Q. Before, when you were speaking about the registry and the delivery of letters, you mentioned that many letters went directly to Bormann, to the Fuehrer headquarters. Thus, these letters did not go to Munich to the divisions that had been established there. Was there any standard in regard to the distribution of these letters, to whom they were to be sent?

A. If personal letters to Bormann in his position as Reichsleiter or as secretary of the Fuehrer were received by a minister or a Reichsleiter or a Gauleiter or any other prominent person in the service of the State or the Party, these letters always went first to Bormann in the Fuehrer Headquarters. Other letters went quite frequently first to Bormann. It depended entirely on who of the people I described before, who did not have the requisite training at the registry, and the mail got such a letter into his hands and how he forwarded it. Of course, efforts were made to make as few mistakes as possible which would arouse Bormann. The result was that as much as possible was sent to Bormann so that the reproach could not be made that he had been skipped.

Q. Perhaps we can clarify this by means of an example. The prosecution introduced Document NG-558, Prosecution Exhibit 143.[412] This is a personal letter which Thierack wrote to Bormann, dated 13 October 1942. In this letter the information is passed on that in the extermination of Jews and Poles the administration of justice wanted to give a helping hand. In the form in which it is submitted, this letter is addressed personally by Thierack to Bormann. I am asking you whether this letter went via your Group III-C, that is the legal division, or whether Bormann later sent it to your legal division and thus informed you about it?

A. Whether this letter was sent to Bormann too, by Thierack, I don’t know. It did not come to Munich to Group III-C. I personally saw this letter for the first time here when the document was submitted.

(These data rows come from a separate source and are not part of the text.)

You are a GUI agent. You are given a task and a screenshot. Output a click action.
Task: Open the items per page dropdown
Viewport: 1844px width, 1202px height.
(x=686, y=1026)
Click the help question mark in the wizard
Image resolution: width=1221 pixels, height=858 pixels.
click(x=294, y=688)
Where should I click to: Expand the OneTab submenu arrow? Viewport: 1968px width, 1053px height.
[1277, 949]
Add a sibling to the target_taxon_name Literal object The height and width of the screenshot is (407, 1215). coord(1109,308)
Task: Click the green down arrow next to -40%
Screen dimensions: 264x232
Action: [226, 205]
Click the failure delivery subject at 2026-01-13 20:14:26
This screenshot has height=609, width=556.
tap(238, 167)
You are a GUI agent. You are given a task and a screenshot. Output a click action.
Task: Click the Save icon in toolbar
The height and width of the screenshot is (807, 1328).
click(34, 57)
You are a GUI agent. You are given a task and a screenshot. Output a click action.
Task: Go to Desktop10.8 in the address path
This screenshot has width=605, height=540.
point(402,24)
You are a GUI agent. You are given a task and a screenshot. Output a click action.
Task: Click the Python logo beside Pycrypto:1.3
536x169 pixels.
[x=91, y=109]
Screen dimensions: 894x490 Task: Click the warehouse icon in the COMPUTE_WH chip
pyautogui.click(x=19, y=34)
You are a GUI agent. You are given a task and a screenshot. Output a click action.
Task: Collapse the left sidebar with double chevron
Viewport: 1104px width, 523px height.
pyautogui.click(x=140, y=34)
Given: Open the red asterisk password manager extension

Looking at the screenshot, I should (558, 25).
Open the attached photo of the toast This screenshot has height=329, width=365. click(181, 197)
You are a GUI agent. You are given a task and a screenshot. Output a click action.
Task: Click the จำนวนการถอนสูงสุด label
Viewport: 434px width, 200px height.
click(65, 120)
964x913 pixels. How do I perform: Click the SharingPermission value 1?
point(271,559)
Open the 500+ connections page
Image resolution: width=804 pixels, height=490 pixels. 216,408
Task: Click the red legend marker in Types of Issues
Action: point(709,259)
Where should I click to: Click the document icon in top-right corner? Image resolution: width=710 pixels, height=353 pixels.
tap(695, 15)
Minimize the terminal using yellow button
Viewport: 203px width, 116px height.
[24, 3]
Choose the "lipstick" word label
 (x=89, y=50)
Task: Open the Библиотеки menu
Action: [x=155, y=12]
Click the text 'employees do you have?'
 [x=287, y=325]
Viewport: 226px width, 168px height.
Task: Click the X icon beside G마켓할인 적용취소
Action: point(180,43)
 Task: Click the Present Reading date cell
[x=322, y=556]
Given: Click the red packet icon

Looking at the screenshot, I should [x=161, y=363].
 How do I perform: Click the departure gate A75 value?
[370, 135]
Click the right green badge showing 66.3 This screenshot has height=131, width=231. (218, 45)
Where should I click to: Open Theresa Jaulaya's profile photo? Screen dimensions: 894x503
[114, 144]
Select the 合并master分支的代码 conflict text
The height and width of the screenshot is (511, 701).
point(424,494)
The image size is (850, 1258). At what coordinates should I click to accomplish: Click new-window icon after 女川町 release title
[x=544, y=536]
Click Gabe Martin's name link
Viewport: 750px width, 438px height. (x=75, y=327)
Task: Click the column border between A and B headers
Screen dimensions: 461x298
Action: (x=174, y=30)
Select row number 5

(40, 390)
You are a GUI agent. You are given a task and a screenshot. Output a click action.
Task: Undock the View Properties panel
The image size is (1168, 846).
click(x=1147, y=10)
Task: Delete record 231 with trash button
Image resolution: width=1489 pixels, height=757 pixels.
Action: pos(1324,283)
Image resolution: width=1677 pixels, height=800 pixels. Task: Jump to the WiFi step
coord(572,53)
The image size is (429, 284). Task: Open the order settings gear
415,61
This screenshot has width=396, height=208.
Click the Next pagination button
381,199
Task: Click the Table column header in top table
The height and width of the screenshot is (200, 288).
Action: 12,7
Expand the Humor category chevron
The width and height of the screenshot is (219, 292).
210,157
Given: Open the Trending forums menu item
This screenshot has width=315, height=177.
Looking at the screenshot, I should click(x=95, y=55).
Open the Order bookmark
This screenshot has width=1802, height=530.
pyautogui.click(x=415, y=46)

Q. We have another document here, that is NG-280, Prosecution Exhibit 70.[413] It is a letter which Lammers, who was then Chief of the Reich Chancellery, sent to Bormann. It is a complaint about an inadequate sentence regarding a Pole. This document contains several letters. We are here concerned with the third letter with the address: “To Reichsleiter Bormann.” I ask you to also make a statement in regard to this whether the legal group or you personally had this letter, as shown to you, put at your disposal.

A. This letter came to Bormann personally, and in the same way as the preceding letter from Lammers to Bormann which was written by him personally. Group III-C, Bormann-Lammers, was not informed about this correspondence. I have to add something here. Bormann had, after all, two functions. He was leader of the Party Chancellery and he was secretary to the Fuehrer. He stayed almost exclusively in the Fuehrer Headquarters. It was often difficult to find out whether Bormann acted as leader of the Party Chancellery or as secretary of the Fuehrer. In a case like the one here, Exhibit 70, certainly the Fuehrer exercised criticism and to that extent Bormann then acted as the Fuehrer’s secretary. He then referred the matter to the State sector via Lammers. In addition, an exterior circumstance must be considered between the Fuehrer Headquarters and the Party Chancellery in Munich; there were thousands of kilometers. For some time the Fuehrer headquarters was in Vinnitsa in the Ukraine. In the immediate proximity of the Fuehrer Headquarters were the field headquarters of Lammers, that is, of the Reich Chancellery. For purely technical reasons the mail went immediately back and forth between the Fuehrer Headquarters and Lammers’ field headquarters.

Q. Another interim question, Mr. Klemm. You characterized Bormann in two capacities; one, as leader of the Party Chancellery, and secondly, as secretary of the Fuehrer. This letter which I am just showing to you, however, contains the designation Reichsleiter Bormann. Was that a third capacity in which Bormann worked?

A. In contrast to other Reichsleiters, as far as I know, Bormann became Reichsleiter, more or less, in title only. Goebbels, for example, was a Reichsleiter too, because he was in charge of the Reich Propaganda Office. On top of that, he was also Reichsleiter Goebbels, the Gau Leader of Berlin. At the very moment in which Bormann became leader of the Party Chancellery and in addition secretary of the Fuehrer, the concept Reichsleiter did not signify a special office or a special function any more.

Q. That is enough. Since you have described the geographical and technical conditions in which the correspondence went as a rule, I now want to ask you in principle, did you at all receive information about that correspondence which went to Bormann to the Fuehrer Headquarters or which went from Bormann from the Fuehrer Headquarters or which went from Bormann from the Fuehrer Headquarters to other State offices or Party functionaries?

A. That depended. There were several possibilities. Either Bormann answered such letters immediately himself, or those parts of the Reich leader’s office which were also in the Fuehrer Headquarters dealt with them. I have already mentioned that sometimes up to three jurists belonged to the Reich leader office who advised Bormann.